Scientific Studies on the Developing of the Bilingual Brain in Kids and Adults
OK let’s get a bit technical so you better understand
the huge and profound implications of what you are doing by either speaking a
foreign language at home (in which case, we’ll call you an expert) or by
bringing your kids to us, the experts in language teaching (that will be us at LangoKids Irvine).
We all have some sort of a place to go whenever
we need to cite specific and special information. If you need a verse for example, you
go to your Bible to find it. Throughout my years of education and pleasure
reading, I’ve come across a few scholarly texts that have become like “my Bible”.

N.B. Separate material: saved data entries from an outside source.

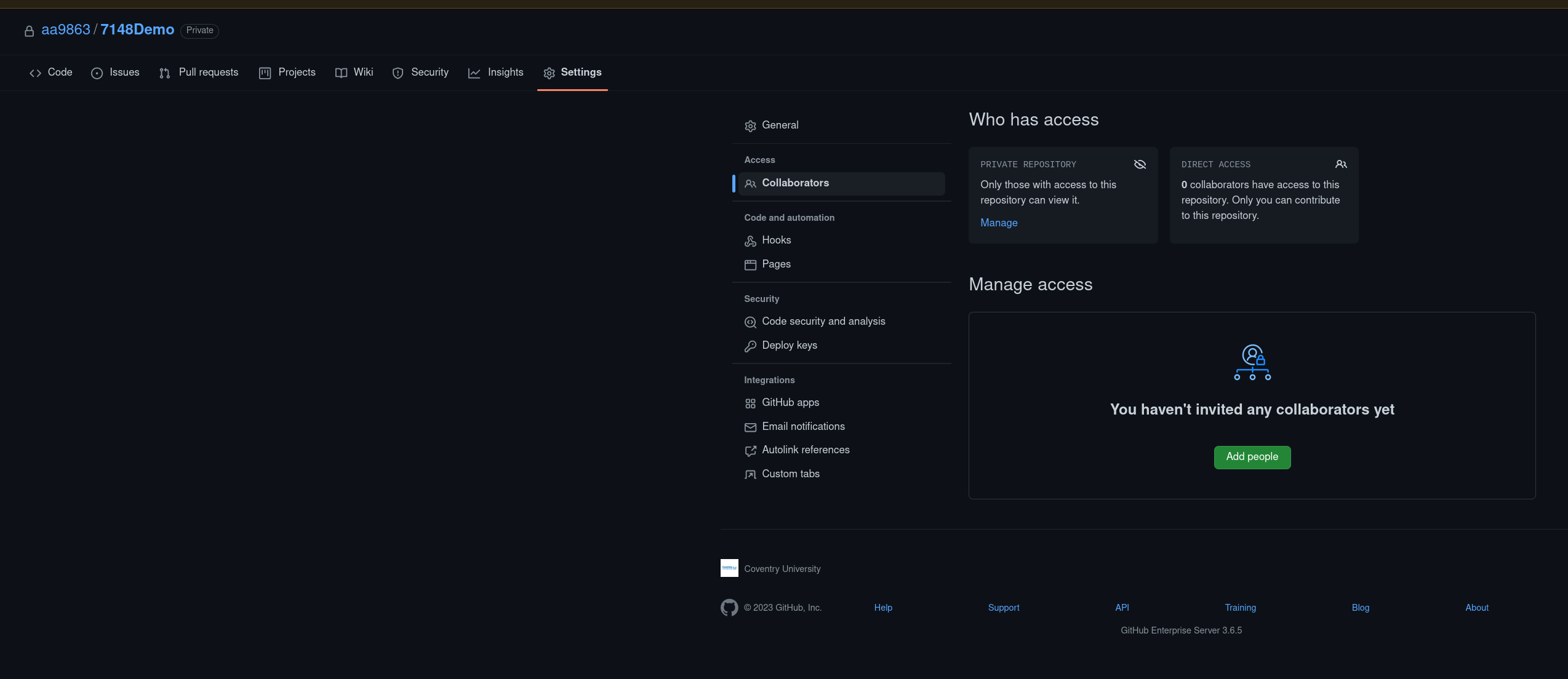The height and width of the screenshot is (679, 1568).
Task: Click the Manage link under Private Repository
Action: (999, 223)
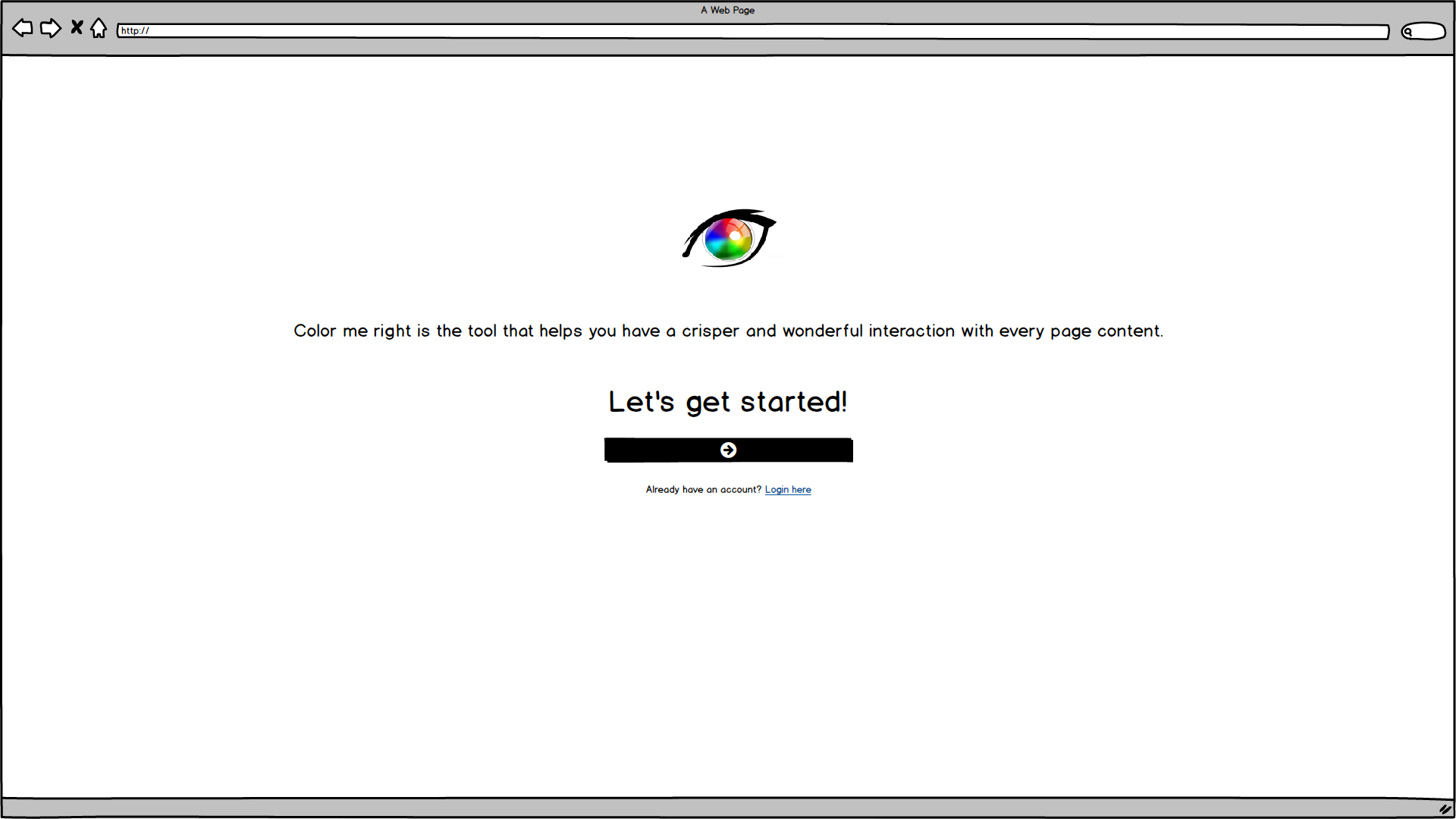Screen dimensions: 1456x819
Task: Click the Color me right tagline text
Action: click(728, 331)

They contain the secrets I hold on to and that make me a better linguist and a
more proficient teacher. On this occasion, I want to open my file up to extract
the great secrets hidden in it and present them to you in a way you can
The first article is called The Bilingual
Brain: Human Evolution and Second Language Acquisition by L. Kirk Hagen from
the University of Houston, TX.
The “mosaic of evolutionary” theory suggests
that language is inherently linked to human evolution and human adaptation. Such
mosaic is a compilation of the processes that happen while in the period of
language acquisition or language learning. Let’s understand these phenomena:
1. Language acquisition is the process by which
“children universally acquire a highly abstract, computational complex set of
linguistic rules rapidly and effortlessly. As a sideline, when Rosetta Stone
advertises that you as an adult can “acquire” a language using their program,
it’s a fallacy. You can learn it, but not acquire it. Language acquisition can
only be possible in kids within what is known as the critical period (CP), or
between birth and 8 years old or so. It’s a completely unconscious and natural
process, where grammar study becomes irrelevant. It’s exactly what you
experienced when you started using your native language. You started naming
things and saying sentences without thinking about it much or caring about forming syntactically correct sentences. If a language is acquired, in most
cases, the pronunciation is going to be perfect and nobody will ever question
your accent simply because you won’t have one.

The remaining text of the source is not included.